Our floating films are made of oils and glycoproteins, which break down into micelles (shown above) and capture certain waterborne pathogens.

Monitoring water quality in U.S. rivers and lakes has always been a challenge and is even more so with increased threats of terrorism. "There's a need to monitor the introduction and spread of waterborne infectious disease agents and biotoxins in rivers, lakes, and reservoirs," says Elaine Mullen, a biological researcher at MITRE's Center for Integrated Intelligence Systems. Mullen is working on a MITRE-sponsored research project to develop floating films that collect and concentrate pathogens at the water surface.

It's hoped that the films can be used as a low-cost method to rapidly survey surface waters for pathogens. The films could facilitate the collection of water samples for analysis and provide early warning of harmful biological contamination. When they are developed beyond the research stage, the films could be used by the Department of Homeland Security and the military to detect unsafe water supplies.

Even though low concentrations of harmful microbes and toxins are difficult to detect in large bodies of water, Mullen thinks that MITRE-patented "designer films" can do the trick. The films are made from oils and glycoproteins found in plant and animal tissue. Wave action breaks the film into tiny globules or micelles. The outer surface of the micelle contains glycoproteins that contact waterborne pathogens.

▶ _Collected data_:
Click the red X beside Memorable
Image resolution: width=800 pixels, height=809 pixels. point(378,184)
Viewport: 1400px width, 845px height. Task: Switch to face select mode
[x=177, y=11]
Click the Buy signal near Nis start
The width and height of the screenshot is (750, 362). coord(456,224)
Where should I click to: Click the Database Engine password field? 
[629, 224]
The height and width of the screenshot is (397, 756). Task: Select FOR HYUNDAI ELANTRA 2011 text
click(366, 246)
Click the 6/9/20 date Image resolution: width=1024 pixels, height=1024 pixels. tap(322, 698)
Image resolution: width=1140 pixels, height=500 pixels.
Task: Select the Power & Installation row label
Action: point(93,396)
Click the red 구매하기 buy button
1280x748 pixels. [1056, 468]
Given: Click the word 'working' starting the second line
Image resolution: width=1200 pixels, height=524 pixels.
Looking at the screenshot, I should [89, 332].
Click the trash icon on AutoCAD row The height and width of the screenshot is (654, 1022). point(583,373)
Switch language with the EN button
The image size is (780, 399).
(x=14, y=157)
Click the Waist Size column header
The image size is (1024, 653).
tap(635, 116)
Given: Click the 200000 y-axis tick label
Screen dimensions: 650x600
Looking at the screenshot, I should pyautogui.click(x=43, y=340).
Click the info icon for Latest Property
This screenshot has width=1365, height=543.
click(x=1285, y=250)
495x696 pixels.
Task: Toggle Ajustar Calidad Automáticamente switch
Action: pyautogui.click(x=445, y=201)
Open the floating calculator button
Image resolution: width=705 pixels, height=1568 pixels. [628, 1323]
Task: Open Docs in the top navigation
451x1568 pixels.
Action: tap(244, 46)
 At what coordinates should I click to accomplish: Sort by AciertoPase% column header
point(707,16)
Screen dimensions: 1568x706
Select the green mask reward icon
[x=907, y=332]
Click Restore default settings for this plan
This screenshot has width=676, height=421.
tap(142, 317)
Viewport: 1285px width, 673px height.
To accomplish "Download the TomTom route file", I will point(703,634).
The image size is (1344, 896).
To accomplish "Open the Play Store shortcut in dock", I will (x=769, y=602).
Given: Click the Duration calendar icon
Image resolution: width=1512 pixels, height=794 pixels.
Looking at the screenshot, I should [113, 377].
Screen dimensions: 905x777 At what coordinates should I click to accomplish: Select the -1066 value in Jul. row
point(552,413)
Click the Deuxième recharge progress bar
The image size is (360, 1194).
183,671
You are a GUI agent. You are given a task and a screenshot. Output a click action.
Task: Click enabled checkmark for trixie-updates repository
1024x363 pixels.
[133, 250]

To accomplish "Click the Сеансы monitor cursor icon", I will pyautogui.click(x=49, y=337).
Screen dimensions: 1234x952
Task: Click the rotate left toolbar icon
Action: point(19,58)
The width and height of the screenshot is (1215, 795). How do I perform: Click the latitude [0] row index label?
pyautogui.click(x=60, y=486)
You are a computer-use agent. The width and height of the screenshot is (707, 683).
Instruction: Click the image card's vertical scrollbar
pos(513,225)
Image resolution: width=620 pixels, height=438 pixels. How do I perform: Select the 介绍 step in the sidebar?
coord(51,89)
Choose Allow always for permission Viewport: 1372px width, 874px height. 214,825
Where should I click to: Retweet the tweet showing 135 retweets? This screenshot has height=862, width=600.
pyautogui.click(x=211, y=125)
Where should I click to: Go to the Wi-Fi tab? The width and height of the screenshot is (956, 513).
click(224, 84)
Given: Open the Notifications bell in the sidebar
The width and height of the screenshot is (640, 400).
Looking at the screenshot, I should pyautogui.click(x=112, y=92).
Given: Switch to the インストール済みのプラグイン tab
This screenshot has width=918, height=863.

▶ _TASK ITEM_: Can you write out the whole text on floating films for detecting waterborne pathogens, word for word?

▶ _ANSWER TO THE PROBLEM_:
Our floating films are made of oils and glycoproteins, which break down into micelles (shown above) and capture certain waterborne pathogens.

Monitoring water quality in U.S. rivers and lakes has always been a challenge and is even more so with increased threats of terrorism. "There's a need to monitor the introduction and spread of waterborne infectious disease agents and biotoxins in rivers, lakes, and reservoirs," says Elaine Mullen, a biological researcher at MITRE's Center for Integrated Intelligence Systems. Mullen is working on a MITRE-sponsored research project to develop floating films that collect and concentrate pathogens at the water surface.

It's hoped that the films can be used as a low-cost method to rapidly survey surface waters for pathogens. The films could facilitate the collection of water samples for analysis and provide early warning of harmful biological contamination. When they are developed beyond the research stage, the films could be used by the Department of Homeland Security and the military to detect unsafe water supplies.

Even though low concentrations of harmful microbes and toxins are difficult to detect in large bodies of water, Mullen thinks that MITRE-patented "designer films" can do the trick. The films are made from oils and glycoproteins found in plant and animal tissue. Wave action breaks the film into tiny globules or micelles. The outer surface of the micelle contains glycoproteins that contact waterborne pathogens.